I am of the understanding that it is possible to maintain a non residents account to pay bills etc - has this also altered over the last few years?


----------



## jojo (Sep 20, 2007)

neilmac said:


> I am of the understanding that it is possible to maintain a non residents account to pay bills etc - has this also altered over the last few years?


I'm not sure, but I think you must be a non resident to have a non resident account (and vice cersa if you're a resident) and the charges are higher - my husband used to get letters from the guardia and the bank telling him he needed to change his account to a residents account, even though he wasnt ever a resident. I was the resident and husband used to commute back and forth to the UK for work.

Jo xxx


----------



## Goatherd (Feb 19, 2010)

*Non resident account*



neilmac said:


> I am of the understanding that it is possible to maintain a non residents account to pay bills etc - has this also altered over the last few years?


I have had a non residents account in Spain for nearly four years........ and never been asked to change it, although I am in fact a resident. This is with Solbank.


----------



## Stravinsky (Aug 12, 2007)

Goatherd said:


> I have had a non residents account in Spain for nearly four years........ and never been asked to change it, although I am in fact a resident. This is with Solbank.


And you pay a charge every year to Solbank I guess, whereas I pay nothing with solbank for having a residents account


----------



## snikpoh (Nov 19, 2007)

Goatherd said:


> I have had a non residents account in Spain for nearly four years........ and never been asked to change it, although I am in fact a resident. This is with Solbank.


Be careful because they can freeze the account if they find that you are, in fact, resident.
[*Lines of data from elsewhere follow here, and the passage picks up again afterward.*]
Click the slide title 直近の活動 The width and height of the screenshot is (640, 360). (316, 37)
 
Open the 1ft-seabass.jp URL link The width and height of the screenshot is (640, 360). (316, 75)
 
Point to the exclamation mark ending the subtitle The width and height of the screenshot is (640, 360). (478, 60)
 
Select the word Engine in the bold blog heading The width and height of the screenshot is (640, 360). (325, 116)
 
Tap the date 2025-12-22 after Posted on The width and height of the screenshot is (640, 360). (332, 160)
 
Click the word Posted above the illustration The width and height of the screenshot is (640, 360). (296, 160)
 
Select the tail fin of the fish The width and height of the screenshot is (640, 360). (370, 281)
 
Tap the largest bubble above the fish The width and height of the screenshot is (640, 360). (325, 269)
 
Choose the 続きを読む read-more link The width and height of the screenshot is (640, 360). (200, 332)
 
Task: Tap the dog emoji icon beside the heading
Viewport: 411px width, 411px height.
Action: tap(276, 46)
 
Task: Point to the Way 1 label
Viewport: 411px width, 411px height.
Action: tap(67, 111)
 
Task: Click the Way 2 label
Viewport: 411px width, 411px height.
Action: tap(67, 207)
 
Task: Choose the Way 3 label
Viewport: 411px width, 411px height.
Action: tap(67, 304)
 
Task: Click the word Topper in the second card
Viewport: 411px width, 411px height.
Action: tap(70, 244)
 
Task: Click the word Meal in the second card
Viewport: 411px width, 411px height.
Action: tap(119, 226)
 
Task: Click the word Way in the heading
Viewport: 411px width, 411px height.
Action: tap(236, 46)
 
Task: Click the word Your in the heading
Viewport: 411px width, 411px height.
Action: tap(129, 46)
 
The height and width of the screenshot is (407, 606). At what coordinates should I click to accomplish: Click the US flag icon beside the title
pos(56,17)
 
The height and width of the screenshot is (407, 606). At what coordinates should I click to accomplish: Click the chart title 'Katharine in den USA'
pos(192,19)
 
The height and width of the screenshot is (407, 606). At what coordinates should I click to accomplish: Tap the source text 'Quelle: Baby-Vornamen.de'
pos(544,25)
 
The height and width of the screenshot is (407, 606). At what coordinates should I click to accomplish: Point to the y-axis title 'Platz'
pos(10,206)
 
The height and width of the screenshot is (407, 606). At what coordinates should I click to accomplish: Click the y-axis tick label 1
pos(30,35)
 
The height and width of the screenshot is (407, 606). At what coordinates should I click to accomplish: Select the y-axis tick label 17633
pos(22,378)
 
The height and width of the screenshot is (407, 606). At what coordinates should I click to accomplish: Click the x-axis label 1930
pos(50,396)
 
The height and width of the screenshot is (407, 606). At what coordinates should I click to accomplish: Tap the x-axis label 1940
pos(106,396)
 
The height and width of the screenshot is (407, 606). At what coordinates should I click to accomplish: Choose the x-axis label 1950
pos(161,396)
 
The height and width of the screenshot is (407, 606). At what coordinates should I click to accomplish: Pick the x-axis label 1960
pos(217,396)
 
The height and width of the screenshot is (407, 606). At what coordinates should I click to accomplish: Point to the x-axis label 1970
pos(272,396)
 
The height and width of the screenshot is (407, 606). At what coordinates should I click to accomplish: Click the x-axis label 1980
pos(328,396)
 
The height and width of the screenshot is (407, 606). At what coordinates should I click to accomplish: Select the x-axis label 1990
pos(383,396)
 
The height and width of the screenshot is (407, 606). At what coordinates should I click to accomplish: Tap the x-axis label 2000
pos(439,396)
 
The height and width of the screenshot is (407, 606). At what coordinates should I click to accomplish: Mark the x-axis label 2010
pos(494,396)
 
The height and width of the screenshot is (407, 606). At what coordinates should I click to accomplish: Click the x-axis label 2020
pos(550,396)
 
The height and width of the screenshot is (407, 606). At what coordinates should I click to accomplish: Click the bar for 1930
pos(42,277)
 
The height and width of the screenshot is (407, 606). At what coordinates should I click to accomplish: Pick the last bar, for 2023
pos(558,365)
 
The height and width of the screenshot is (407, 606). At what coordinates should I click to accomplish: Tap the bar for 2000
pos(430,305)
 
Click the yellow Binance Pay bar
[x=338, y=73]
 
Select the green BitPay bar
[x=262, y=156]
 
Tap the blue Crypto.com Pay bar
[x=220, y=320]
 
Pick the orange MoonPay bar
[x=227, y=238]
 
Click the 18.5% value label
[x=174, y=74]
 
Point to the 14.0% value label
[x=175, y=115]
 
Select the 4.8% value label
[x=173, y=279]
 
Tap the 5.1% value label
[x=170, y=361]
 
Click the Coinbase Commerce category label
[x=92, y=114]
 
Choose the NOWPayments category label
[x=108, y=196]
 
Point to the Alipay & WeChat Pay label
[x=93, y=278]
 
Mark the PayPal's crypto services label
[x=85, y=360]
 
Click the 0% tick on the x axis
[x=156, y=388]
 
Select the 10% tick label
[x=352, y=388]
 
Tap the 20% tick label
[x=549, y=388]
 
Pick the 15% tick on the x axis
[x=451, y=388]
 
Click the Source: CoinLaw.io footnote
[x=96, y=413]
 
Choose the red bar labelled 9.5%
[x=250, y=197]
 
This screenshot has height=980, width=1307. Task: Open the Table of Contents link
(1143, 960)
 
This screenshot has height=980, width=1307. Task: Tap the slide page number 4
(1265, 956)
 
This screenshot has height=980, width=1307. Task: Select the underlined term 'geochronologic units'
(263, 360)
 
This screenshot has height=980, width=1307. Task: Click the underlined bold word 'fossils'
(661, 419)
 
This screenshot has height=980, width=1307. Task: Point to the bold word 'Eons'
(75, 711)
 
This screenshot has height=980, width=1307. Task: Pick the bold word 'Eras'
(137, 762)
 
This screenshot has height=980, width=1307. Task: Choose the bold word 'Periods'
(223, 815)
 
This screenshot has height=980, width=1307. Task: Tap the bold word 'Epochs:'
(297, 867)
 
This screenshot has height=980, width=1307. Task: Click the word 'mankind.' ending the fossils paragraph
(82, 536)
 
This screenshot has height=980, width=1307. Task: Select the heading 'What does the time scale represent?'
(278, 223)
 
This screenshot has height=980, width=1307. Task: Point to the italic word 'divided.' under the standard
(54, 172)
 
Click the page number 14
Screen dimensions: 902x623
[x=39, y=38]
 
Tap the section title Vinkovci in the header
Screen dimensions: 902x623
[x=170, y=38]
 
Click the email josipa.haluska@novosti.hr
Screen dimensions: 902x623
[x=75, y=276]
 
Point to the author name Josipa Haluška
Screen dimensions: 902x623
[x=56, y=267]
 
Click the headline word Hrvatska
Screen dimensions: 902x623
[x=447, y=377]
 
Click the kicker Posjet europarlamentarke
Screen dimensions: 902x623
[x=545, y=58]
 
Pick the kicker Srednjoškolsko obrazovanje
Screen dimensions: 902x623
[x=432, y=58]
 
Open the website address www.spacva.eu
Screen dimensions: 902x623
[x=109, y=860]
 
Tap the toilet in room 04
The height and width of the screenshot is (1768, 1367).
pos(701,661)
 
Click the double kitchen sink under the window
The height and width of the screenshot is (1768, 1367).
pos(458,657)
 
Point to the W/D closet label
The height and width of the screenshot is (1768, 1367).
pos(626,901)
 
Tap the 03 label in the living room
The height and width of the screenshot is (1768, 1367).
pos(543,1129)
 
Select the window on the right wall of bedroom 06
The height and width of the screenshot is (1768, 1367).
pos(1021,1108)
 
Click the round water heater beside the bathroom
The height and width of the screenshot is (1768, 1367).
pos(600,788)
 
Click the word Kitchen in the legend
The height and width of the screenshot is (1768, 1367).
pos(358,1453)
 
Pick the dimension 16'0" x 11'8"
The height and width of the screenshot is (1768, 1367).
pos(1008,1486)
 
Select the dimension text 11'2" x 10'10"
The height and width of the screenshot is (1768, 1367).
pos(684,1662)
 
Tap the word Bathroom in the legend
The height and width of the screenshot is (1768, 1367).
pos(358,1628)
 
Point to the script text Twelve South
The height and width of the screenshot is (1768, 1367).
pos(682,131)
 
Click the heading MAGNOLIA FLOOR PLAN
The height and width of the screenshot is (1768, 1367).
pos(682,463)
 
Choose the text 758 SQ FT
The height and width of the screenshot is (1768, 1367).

By-the-way, I didn't think SOL Bank existed anymore - isn't it now owned by Sabadell?


----------



## Stravinsky (Aug 12, 2007)

snikpoh said:


> Be careful because they can freeze the account if they find that you are, in fact, resident.
> 
> 
> By-the-way, I didn't think SOL Bank existed anymore - isn't it now owned by Sabadell?


SOL Bank has always been Sabadell from day one. It was set up as a name to offer to expats . Its now called CAM Sabadell or Sabadell CAM, whichever I'm not sure


----------



## jojo (Sep 20, 2007)

Goatherd said:


> I have had a non residents account in Spain for nearly four years........ and never been asked to change it, although I am in fact a resident. This is with Solbank.



We were with Solbank too and we received a letter from them telling us that we needed to convert to a residents account, which I did because I was. As I say, husband didnt because he wasnt and ended up closing his account because of the charges??!

Jo xxx


----------



## Goatherd (Feb 19, 2010)

jojo said:


> We were with Solbank too and we received a letter from them telling us that we needed to convert to a residents account, which I did because I was. As I say, husband didnt because he wasnt and ended up closing his account because of the charges??!
> 
> Jo xxx


Hi

Well, there have certainly not asked me.........and the charges seem to be very low... not that there is much in there....


----------



## Stravinsky (Aug 12, 2007)

Goatherd said:


> Hi
> 
> Well, there have certainly not asked me.........and the charges seem to be very low... not that there is much in there....


It depends what account you have and what cards you have. A prestige non residents account is about €22 a quarter with c/c, but they can also make an annual charge for non residents certification. We certainly used to get it.
When you open an expansion account you get charged nothing at all.


----------